Start PAGE EXTRACT
Burrell v. State , 25 Neb. 581 ( 1889 )


Menu:
  • Cobb, J.

    This cause comes to this court from the district court of Frontier county, on error. The defendant was indicted for violating the statute regulating the sale of malt, spirituous, and vinous liquors. The indictment charged him with fifteen distinct violations of the law by selling spirituous liquors without first having obtained license therefor, one by selling such liquors on Sunday, and one by selling such liquors to a minor, in as many separate counts. The 1st, 3d, 4th, 5th, 6th, 7th, 8th, 9th, 10th, 11th, 12th, 13th, 14th, 15th, and 17th counts charged sale without license, the 2d a sale on Sunday, and the 16th a sale to a minor. The 7th count charged a sale to a minor without license. There was a plea of not guilty, and upon the trial the jury brought in a verdict of guilty as charged in the 1st, 2d, 3d, 4th, 5th, 6th, 8th, 9th, 10th, 11th, 12th, 13th, 14th, 15th, 16th, and 17th counts of the indictment.

    A motion in arrest of judgment, as well as a motion for a new trial, having been overruled, the court sentenced the defendant to pay a fine of $1,525 and the costs of prosecution, and that he stand committed until such fine and costs be paid.

    *583The defendant assigns the following errors :

    I. In not sustaining the motion of the defendant to require the prosecution to elect upon which charge or count in the indictment the state would rely for conviction.

    II. In not granting a continuance of the action as applied for by the defendant.

    III. In refusing to allow the defendant to withdraw his former plea of not guilty in order to file a plea in abatement.

    IV. In allowing the sheriff to recall the same jurors into the box after, and in the same order, and from the same memorandum as before the challenge to the array had been sustained by the court.
End PAGE EXTRACT
**DIRECTION A**
Update the passage of the Burrell v. State opinion starting at "III. In refusing" and ending at "by the court.", putting "bailiff" wherever "sheriff" appears.
**DIRECTION B**
Translate this sentence from the Burrell v. State opinion into Spanish: "This cause comes to this court from the district court of Frontier county, on error."
Start RECORDS SUPPLIED
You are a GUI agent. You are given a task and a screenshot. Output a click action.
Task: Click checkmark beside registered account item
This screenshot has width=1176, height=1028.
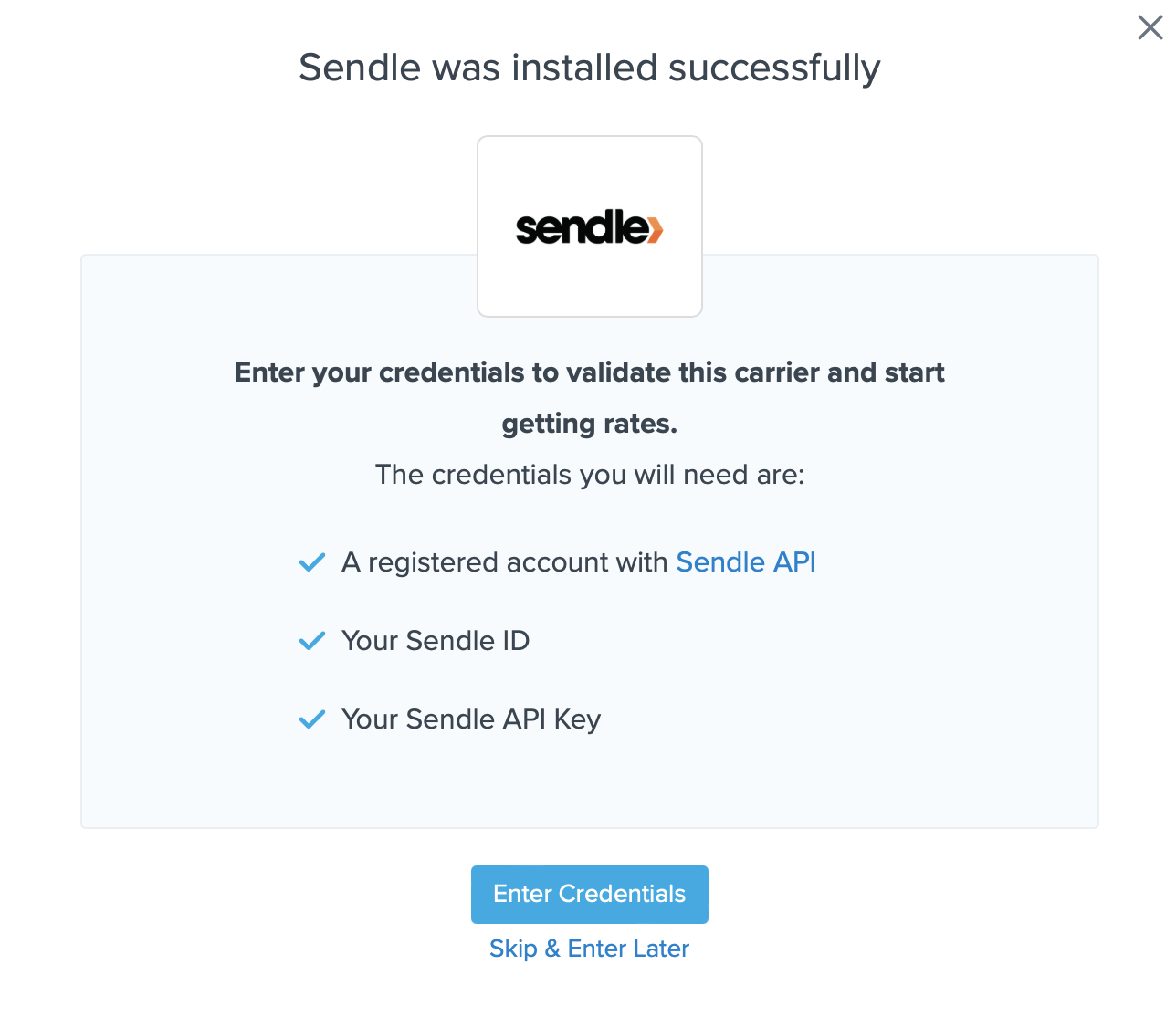point(312,562)
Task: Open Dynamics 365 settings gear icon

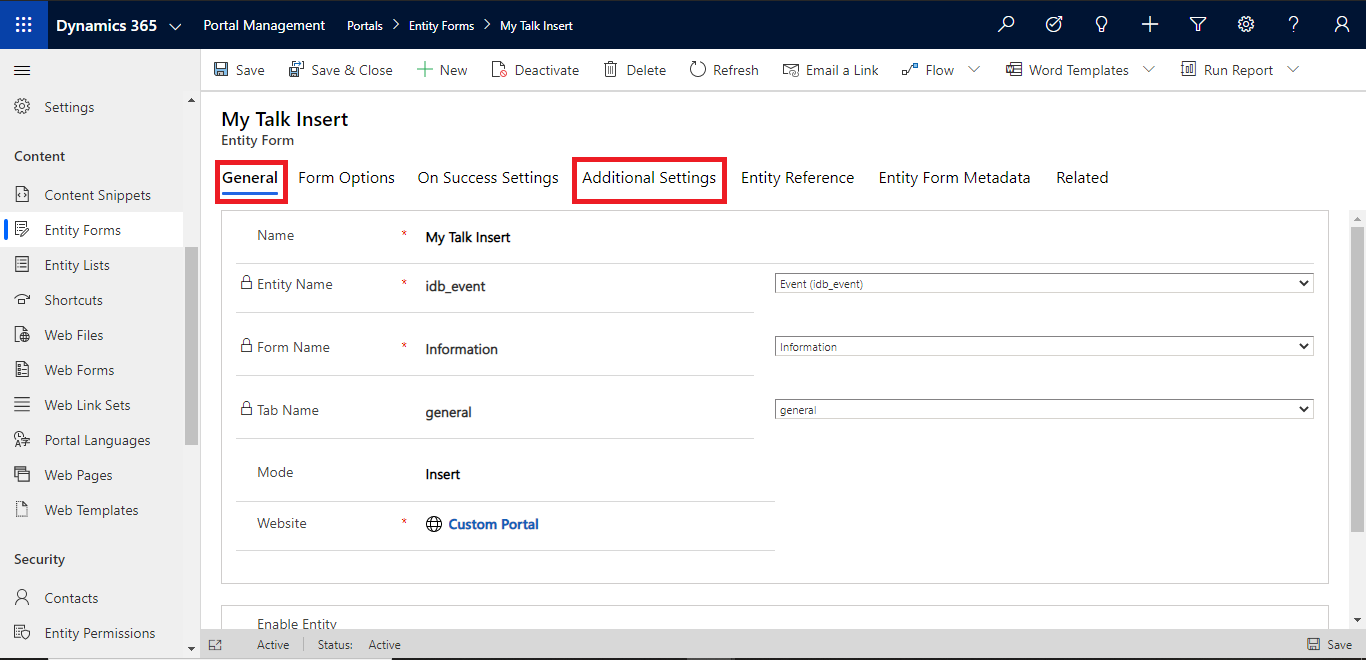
End RECORDS SUPPLIED
**WORKED ANSWER A**
III. In refusing to allow the defendant to withdraw his former plea of not guilty in order to file a plea in abatement.

    IV. In allowing the bailiff to recall the same jurors into the box after, and in the same order, and from the same memorandum as before the challenge to the array had been sustained by the court.

**WORKED ANSWER B**
Esta causa llega a este tribunal desde el tribunal de distrito del condado de Frontier, mediante recurso por error.